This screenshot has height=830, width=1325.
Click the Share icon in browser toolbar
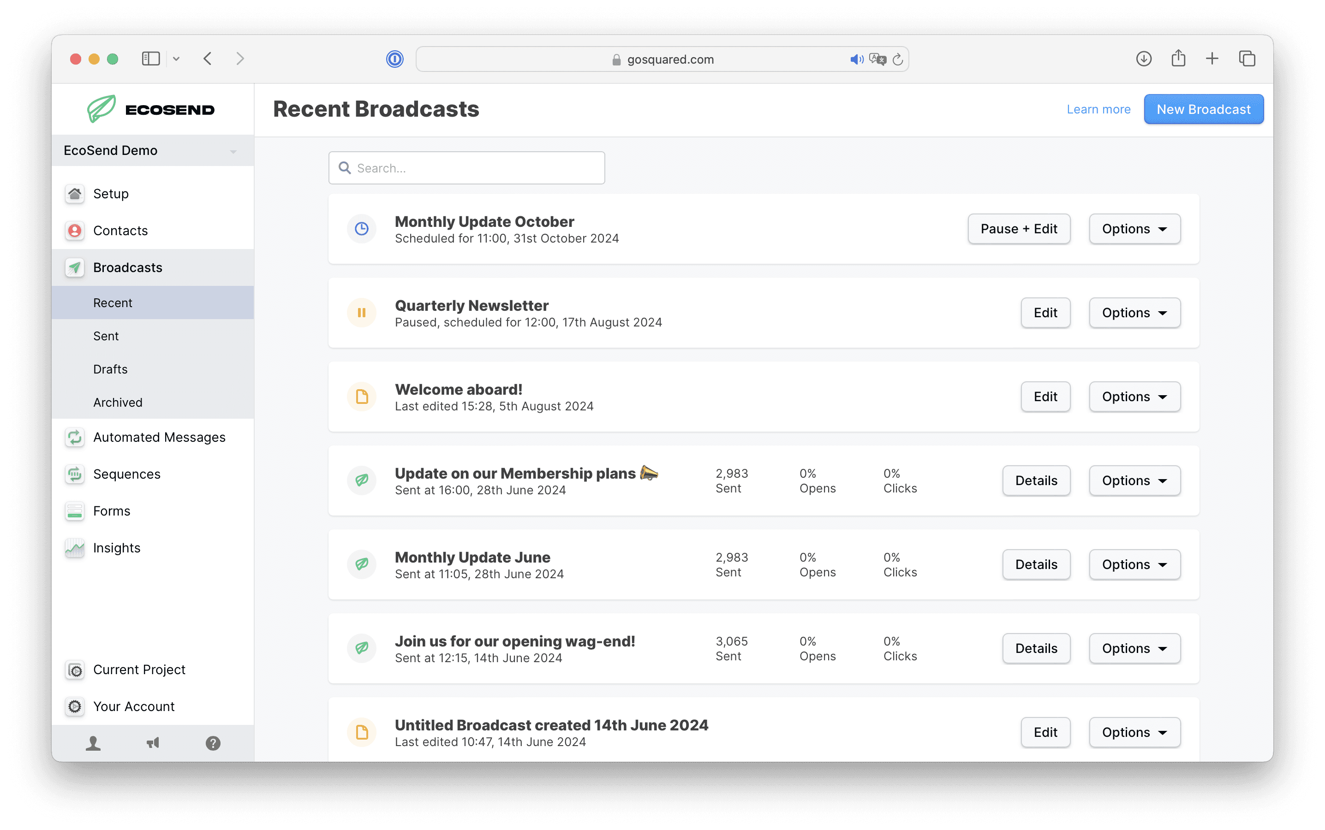(x=1178, y=58)
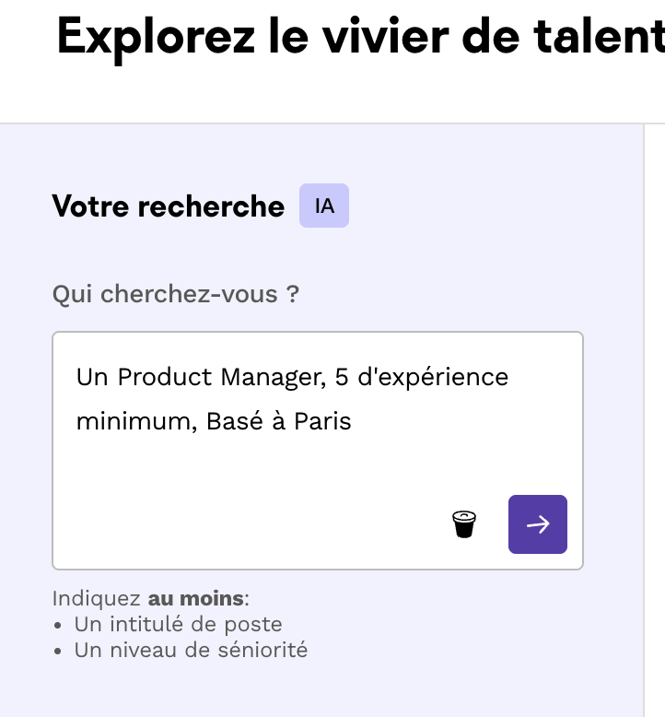Click the IA badge beside Votre recherche
665x717 pixels.
(x=324, y=206)
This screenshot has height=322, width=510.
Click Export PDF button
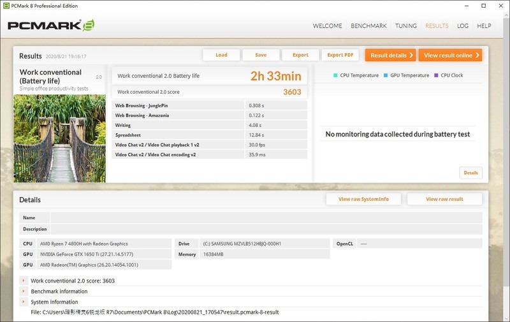(340, 55)
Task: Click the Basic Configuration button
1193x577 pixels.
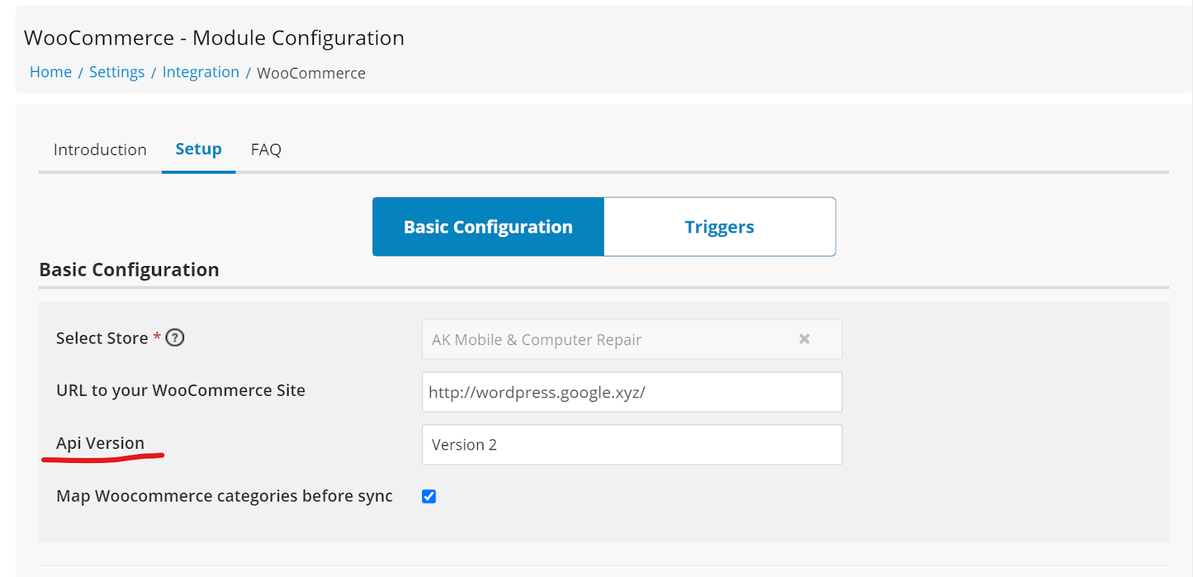Action: [x=488, y=227]
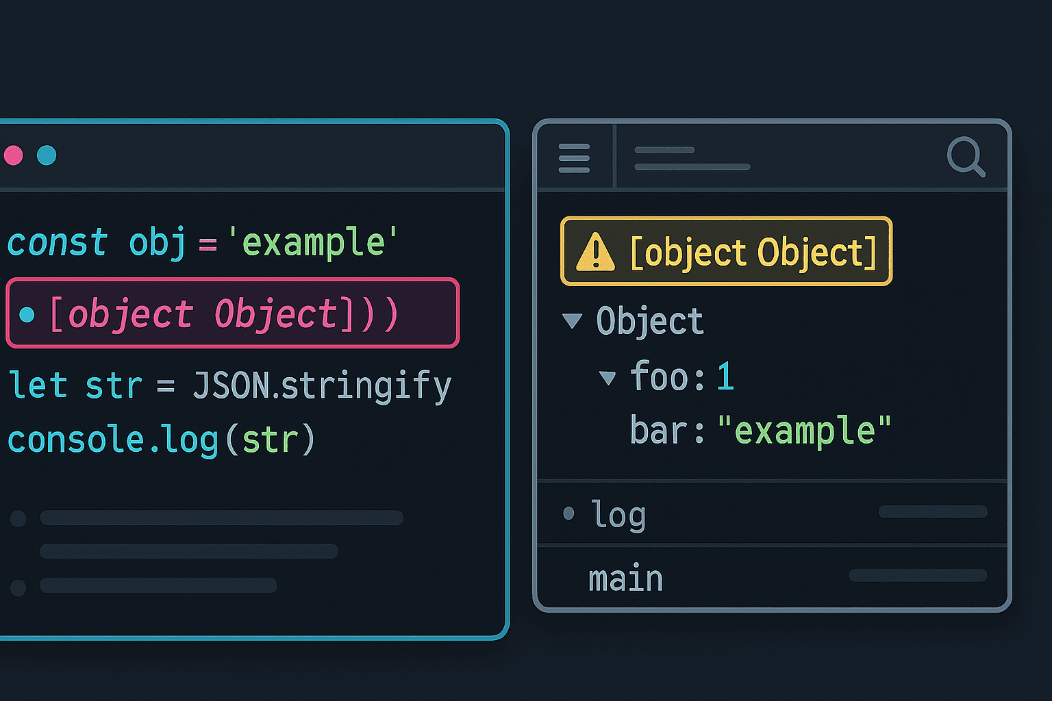The image size is (1052, 701).
Task: Click the let str = JSON.stringify line
Action: pyautogui.click(x=229, y=385)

■ ■ ■

→ **Directions for this task**
Where the line containing "Click the Share icon in browser toolbar" appears, begin copying there and continue exactly through the final line of the records; both end lines belong in the copy, pictures do not.

→ **Response below**
Click the Share icon in browser toolbar
(x=1178, y=58)
Click the IA badge beside Votre recherche
665x717 pixels.
(x=324, y=206)
This screenshot has height=322, width=510.
Click Export PDF button
(340, 55)
Task: Click the Basic Configuration button
1193x577 pixels.
Action: [x=488, y=227]
The image size is (1052, 701).
Task: Click the let str = JSON.stringify line
Action: pyautogui.click(x=229, y=385)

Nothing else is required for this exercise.